Ja, dies ist eine Kurzantwort, die natürlich nicht der Komplexität des Themas nicht einmal ansatzweise gerecht wird, aber oft reichen erst einmal ein paar Grundinfos, um dem/der Fragesteller*Innen überhaupt die Chance zu geben die Frage zu überdenken.

Die Positiv-Seite

Eine vom Caravan Industrie Verbands e.V. und der Caravaning Informations GmbH 2020 beauftragte Studie vom ifeu – Institut für Energie- und Umweltforschung Heidelberg gGmbH geht dieser Frage eindringlicher und fundierter auf den Grund. Martina Ehmen von GruenerCampen.de zieht aus der Studie ihr Fazit, das ich nur untersteichen kann.

Noch kürzer zusammengefasst, kann ich sagen: Wir sind nicht klimaneutral – nicht einmal nah dran – aber Camper, vor allem in einem Kastenwagen, fahren umweltfreundlicher in Urlaub als mit einem PKW, von Kreuzfahrten und Flugreisen ganz zu Schweigen.

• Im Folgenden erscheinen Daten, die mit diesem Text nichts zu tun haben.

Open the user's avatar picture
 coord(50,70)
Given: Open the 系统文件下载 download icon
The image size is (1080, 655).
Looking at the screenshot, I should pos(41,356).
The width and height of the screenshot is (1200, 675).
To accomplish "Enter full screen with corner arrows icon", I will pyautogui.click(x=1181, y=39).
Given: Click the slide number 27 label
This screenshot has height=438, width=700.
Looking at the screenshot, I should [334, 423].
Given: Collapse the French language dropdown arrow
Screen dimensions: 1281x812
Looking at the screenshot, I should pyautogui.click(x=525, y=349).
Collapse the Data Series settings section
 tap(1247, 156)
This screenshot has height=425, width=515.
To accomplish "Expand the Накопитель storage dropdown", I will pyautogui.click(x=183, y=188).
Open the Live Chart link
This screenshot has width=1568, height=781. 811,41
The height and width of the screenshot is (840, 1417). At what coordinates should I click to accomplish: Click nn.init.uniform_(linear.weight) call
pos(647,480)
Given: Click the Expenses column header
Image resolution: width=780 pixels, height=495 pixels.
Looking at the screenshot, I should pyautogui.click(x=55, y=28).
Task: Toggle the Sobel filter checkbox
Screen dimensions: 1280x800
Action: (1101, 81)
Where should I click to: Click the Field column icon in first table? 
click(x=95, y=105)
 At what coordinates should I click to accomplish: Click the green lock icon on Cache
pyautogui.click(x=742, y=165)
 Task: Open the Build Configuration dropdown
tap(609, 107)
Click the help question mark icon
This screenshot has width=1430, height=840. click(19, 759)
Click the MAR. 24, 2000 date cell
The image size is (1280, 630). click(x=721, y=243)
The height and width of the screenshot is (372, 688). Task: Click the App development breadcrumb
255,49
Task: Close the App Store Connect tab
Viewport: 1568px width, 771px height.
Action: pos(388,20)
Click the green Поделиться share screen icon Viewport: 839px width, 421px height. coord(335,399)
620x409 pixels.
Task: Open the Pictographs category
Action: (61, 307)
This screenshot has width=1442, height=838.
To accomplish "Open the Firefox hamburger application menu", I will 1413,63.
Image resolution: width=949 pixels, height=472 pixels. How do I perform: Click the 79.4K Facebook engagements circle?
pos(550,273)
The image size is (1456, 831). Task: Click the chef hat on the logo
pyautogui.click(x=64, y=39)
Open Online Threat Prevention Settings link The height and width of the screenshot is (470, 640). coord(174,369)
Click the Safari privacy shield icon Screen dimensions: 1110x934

Es wird leider häufig vergessen, dass Hotels keine gute Klimabilanz besitzen oder ein Wohnwagen ein Zugfahrzeug benötigt. Campingplätze haben eine bessere Bilanz, jedoch sind Stellplätze unschlagbar. Man könnte sagen je weniger Infrastruktur am Urlaubort benötigt wird, desto besser für die Umwelt. Überraschend für mich war, dass selbst Reisen mit der Anreise per Bahn nicht zwingend nachhaltiger sind. Das ist nur der Fall, falls der Aufenthalt länger ist. Der positive Effekt verstärkt sich noch je größer die Reisedistanz ist.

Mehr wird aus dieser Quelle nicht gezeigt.